## [Extrait à lire]
>>>>
Jean Castaneda en trois anecdotes
Membre de l'Épopée des Verts de 76, dont le cinquantenaire sera prochainement célébré, Jean Castaneda est à l'honneur !
Un pur Stéphanois
Fils de Juan Castañeda, Barcelonais de naissance, gardien de but de professionnel, déporté en Autriche puis libéré et exilé à Saint-Étienne en 1945, Jean Castaneda est un Stéphanois, un vrai. Né à Sainté en 1957, Jean, lancé sur les traces de son père en tant que portier, est formé à l’Olympique de Saint-Étienne avant qu’il ne rejoigne l’ASSE à 19 ans. Sous les couleurs vertes, le jeune joueur apprend aux côtés du meilleur : Ivan Curkovic. « Quand il y avait un match à Saint-Étienne, quoi qu’il se passe devant ou derrière, je regardais le comportement d’Ivan Curkovic. Ce qu’il faisait, comme il le faisait et pourquoi il le faisait » confira son acolyte en 85. Un immense bonheur pour un amoureux des Verts, qui finira par prendre le relai de son idole.
Une présence à Glasgow comme un signe du destin
Quelques semaines avant le 12 avril 1976, Jean Castaneda n’a que 19 ans. Encore lycéen, le jeune Stéphanois s’entraînent parfois avec les Verts, les grands, investis dans une épopée qui dépasse les frontières de la Loire. Mais en match, le gardien de but made in Saint-Étienne ne connaît que la troisième division, celle de l’équipe réserve. Autant dire que le faste d’une éventuelle finale de la Coupe des clubs champions européens semble loin… Oui mais voilà, quelques heures avant une demi-finale à Eindhoven, le proviseur de Jean Castaneda vient le chercher dans sa classe. Esad Dugalic, habituel doublure, vient de se blesser. Robert Herbin a besoin de lui tout de suite. Grâce à ce concours de circonstances, Jean Castaneda terminera à Glasgow, un soir de légende.
<<<<
## [Objectif]
Indiquez si chacune des affirmations suivantes concorde avec le texte sur Jean Castaneda, en répondant par oui ou par non et en citant les mots du texte qui le montrent. 1. Jean Castaneda a rejoint l'ASSE à 19 ans. 2. Avant la demi-finale à Eindhoven, Jean Castaneda jouait ses matchs en première division. 3. C'est Esad Dugalic qui est venu chercher Jean Castaneda dans sa classe.

## [Extraits de données]
>>>>
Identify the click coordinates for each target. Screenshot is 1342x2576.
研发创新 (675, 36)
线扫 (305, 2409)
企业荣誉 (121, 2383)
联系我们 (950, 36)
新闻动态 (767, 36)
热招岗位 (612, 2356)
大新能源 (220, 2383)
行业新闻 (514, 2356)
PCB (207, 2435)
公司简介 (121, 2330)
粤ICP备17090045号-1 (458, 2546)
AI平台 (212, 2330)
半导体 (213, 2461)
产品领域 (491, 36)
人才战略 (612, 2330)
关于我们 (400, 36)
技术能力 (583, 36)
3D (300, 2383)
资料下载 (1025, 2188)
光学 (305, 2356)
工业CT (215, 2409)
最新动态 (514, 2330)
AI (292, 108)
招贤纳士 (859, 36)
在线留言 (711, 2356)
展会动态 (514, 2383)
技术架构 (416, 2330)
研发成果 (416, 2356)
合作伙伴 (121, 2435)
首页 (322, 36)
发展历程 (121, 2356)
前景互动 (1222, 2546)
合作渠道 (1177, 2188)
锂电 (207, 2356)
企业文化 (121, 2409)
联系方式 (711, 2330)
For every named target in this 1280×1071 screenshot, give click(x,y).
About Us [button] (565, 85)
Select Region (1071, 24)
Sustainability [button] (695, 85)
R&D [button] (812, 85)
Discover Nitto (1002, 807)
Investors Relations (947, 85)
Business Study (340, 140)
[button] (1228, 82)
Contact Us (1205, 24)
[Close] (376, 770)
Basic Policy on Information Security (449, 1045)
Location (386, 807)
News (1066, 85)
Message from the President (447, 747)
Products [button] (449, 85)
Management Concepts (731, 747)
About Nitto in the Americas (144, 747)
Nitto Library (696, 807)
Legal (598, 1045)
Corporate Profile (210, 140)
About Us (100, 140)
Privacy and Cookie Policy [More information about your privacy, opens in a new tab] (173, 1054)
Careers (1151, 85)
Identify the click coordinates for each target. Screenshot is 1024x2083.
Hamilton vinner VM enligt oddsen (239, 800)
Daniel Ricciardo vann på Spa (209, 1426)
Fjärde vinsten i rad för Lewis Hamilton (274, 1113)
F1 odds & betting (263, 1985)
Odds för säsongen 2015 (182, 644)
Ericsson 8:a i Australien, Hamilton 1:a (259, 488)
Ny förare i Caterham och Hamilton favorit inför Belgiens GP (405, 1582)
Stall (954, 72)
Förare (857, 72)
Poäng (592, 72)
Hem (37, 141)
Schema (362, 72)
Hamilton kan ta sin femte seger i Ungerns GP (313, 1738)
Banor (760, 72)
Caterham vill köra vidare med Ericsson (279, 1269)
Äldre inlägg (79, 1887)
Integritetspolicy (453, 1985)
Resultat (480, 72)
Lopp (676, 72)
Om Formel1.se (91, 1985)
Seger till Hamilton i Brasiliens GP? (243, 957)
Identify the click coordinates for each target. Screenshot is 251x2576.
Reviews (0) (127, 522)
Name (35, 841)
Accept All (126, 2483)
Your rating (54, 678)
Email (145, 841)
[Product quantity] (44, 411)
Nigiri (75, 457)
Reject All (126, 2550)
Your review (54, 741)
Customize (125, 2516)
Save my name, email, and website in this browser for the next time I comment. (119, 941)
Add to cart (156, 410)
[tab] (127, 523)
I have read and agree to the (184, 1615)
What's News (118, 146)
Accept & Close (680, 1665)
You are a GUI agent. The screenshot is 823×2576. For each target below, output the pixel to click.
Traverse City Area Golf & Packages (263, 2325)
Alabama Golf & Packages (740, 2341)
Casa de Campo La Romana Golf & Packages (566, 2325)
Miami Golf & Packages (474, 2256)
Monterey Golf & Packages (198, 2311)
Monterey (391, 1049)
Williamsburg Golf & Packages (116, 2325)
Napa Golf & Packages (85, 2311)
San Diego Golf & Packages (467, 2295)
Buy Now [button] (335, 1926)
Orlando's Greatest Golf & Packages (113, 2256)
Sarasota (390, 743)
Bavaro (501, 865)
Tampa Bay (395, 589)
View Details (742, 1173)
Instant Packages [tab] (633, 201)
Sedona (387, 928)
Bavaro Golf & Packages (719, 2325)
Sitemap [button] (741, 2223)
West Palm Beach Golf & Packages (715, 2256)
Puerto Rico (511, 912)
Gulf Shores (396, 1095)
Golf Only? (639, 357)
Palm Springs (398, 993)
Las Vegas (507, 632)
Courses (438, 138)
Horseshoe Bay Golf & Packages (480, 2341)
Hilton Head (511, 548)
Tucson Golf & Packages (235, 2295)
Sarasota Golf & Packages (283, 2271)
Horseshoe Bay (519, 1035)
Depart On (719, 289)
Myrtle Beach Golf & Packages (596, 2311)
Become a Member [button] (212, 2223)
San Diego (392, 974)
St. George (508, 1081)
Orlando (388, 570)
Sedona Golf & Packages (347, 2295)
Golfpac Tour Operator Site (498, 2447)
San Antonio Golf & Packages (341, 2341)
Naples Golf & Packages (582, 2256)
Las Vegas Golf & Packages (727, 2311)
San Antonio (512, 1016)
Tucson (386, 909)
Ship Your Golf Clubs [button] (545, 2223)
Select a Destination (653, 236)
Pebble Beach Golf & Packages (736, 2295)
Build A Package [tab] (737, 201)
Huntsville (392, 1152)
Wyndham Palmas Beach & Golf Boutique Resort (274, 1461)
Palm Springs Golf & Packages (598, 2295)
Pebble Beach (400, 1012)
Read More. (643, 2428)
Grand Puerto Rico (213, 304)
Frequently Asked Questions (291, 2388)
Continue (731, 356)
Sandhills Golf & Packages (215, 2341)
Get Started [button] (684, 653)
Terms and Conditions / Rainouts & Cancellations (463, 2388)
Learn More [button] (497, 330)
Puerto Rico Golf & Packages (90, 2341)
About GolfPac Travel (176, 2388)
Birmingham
<<<<
## [Votre réponse]
1. Oui : « avant qu’il ne rejoigne l’ASSE à 19 ans ».
2. Non : « en match, le gardien de but made in Saint-Étienne ne connaît que la troisième division, celle de l’équipe réserve ».
3. Non : « le proviseur de Jean Castaneda vient le chercher dans sa classe ».